In this it draws the trajectory that the liabilities of States and companies have had from 2008 to today, a period in which the economy has experienced different stages of stress and monetary policies have taken 180 degree turns.
At the end of 2023, the bloc's public debt amounted to 54 trillion dollars (50 trillion euros), almost doubling the 2008 figure—30 million more.
The institution expects that in 2024 it will continue to grow and reach 56 billion, an amount in which the United States will have a significant specific weight: it accounts for nearly half of the total, double what it was three decades ago.
Corporate debt, for its part, grew from 21 to 34 trillion dollars in the same period.
More than 60% of this increase is accounted for by non-financial entities.
Together, sovereign and corporate debts accumulate around 100 trillion.
The arrival of the pandemic in 2020 promoted even more expansive monetary policies than those already in force, with rates at minimums and massive purchases of debt: the issuance of sovereign bonds in the OECD area reached a maximum of 15.4 trillion of dollars and the corporate ones the 6.9 billion.
The sudden reversal caused by rising inflation has however moderated these trends.
The positive side is that many governments and companies had already secured favorable financing conditions, for example by extending debt maturities, which is allowing them to postpone the short-term impact of rising rates.

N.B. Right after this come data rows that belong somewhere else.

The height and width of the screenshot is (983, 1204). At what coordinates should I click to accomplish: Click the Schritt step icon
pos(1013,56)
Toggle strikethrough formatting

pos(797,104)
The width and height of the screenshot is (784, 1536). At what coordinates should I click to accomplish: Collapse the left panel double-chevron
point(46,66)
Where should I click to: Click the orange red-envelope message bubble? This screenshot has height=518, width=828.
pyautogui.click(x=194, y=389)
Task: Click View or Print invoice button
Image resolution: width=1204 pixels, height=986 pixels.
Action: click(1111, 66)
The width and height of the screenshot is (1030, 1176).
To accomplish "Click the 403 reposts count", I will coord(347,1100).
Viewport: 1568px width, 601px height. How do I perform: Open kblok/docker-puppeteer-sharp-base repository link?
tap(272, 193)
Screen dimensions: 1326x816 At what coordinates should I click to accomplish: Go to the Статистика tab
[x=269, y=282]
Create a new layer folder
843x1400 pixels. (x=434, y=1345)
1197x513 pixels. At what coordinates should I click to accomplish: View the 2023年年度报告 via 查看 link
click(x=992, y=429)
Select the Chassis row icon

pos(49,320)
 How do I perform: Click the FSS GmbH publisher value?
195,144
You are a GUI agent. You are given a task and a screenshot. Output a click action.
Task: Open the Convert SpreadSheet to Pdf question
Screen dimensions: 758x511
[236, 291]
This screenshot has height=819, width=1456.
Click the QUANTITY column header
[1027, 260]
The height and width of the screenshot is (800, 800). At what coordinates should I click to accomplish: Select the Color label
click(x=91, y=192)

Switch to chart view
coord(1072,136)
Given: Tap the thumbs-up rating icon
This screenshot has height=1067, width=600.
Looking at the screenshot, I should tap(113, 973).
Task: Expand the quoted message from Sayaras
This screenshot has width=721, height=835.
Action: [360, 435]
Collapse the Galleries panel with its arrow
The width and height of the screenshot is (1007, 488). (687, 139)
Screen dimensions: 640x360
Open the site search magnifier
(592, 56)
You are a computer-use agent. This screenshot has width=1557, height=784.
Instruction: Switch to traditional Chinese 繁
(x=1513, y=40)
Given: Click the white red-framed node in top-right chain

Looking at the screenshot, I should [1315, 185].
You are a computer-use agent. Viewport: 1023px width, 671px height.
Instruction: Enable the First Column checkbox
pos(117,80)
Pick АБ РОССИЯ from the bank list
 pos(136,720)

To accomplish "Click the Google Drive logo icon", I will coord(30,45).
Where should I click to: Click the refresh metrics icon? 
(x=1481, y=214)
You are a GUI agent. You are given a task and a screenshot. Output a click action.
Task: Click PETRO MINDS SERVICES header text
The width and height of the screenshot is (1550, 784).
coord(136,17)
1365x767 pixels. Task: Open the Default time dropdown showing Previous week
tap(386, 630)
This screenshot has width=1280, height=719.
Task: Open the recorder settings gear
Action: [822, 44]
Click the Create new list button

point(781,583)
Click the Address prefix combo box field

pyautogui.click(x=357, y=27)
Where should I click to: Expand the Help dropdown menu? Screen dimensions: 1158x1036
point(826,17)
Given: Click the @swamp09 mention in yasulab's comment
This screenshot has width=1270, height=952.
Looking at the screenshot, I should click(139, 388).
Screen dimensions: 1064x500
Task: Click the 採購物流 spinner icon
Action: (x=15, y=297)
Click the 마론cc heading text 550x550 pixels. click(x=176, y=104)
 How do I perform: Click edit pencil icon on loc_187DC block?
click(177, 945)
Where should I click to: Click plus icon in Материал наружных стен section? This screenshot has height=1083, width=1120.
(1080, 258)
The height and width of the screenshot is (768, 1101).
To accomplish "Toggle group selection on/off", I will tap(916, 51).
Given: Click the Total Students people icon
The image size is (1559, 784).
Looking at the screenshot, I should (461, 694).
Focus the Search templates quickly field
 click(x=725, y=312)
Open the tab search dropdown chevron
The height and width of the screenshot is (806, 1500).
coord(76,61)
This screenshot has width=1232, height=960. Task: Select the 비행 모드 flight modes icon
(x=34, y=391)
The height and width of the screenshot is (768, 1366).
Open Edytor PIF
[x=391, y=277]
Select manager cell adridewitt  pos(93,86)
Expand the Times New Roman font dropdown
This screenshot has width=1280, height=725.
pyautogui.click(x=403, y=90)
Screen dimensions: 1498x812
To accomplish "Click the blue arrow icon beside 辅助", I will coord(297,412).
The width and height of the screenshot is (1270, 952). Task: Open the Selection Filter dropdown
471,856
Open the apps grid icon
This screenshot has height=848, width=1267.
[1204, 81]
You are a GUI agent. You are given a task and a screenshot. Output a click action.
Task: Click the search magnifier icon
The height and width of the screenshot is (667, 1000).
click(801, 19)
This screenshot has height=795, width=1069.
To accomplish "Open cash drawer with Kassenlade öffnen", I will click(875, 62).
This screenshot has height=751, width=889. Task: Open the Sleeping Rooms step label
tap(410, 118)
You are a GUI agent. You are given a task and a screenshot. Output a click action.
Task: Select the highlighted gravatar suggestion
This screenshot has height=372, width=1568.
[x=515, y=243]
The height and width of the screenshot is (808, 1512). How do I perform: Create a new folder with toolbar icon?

However, the amount of obligations maturing in the next three years is “considerable” and “will significantly increase financial pressures, especially in emerging economies,” the report warns.
The pressure on future interest payments is linked above all to new loans and the refinancing of fixed-rate debt, which according to the agency will raise the bill by 0.5% in the bloc's economies in 2026.
Gross sovereign debt – new issues plus maturities –, on the other hand, will reach “a historical maximum” in 2024 in the OECD area, above pandemic levels.
From 12.1 trillion dollars in 2022, it went to 14.1 trillion last year and is expected to reach 15.8 trillion this 2024, an increase of almost 45% in real terms compared to 2019. The bulk of the The increase comes from refinancing, which will stand at 12.6 billion compared to the average 7 per year before the pandemic.
The cost of new borrowing rose from 1% in 2021 to 4% in 2023, while interest expenses rose from 2.3% to 2.9% of GDP over the same period.
Global debt, at a maximum of 313 billion
Global debt added $15 trillion more last year and reached a record $313 trillion.
Nearly half of the increase corresponds to advanced economies, particularly the United States, France and Germany, according to the latest
Global Debt Monitor
from the Institute of International Finance (IIF).
In emerging countries, the main people responsible for the rebound have been China, India and Brazil.
Governments have seen the largest increases in terms of volume, followed by non-financial companies, which raised their liabilities to $244 trillion, well above pre-Covid levels.
The ratio of debt to global GDP, on the other hand, decreased by about two percentage points, but remains at very high levels: almost 330%.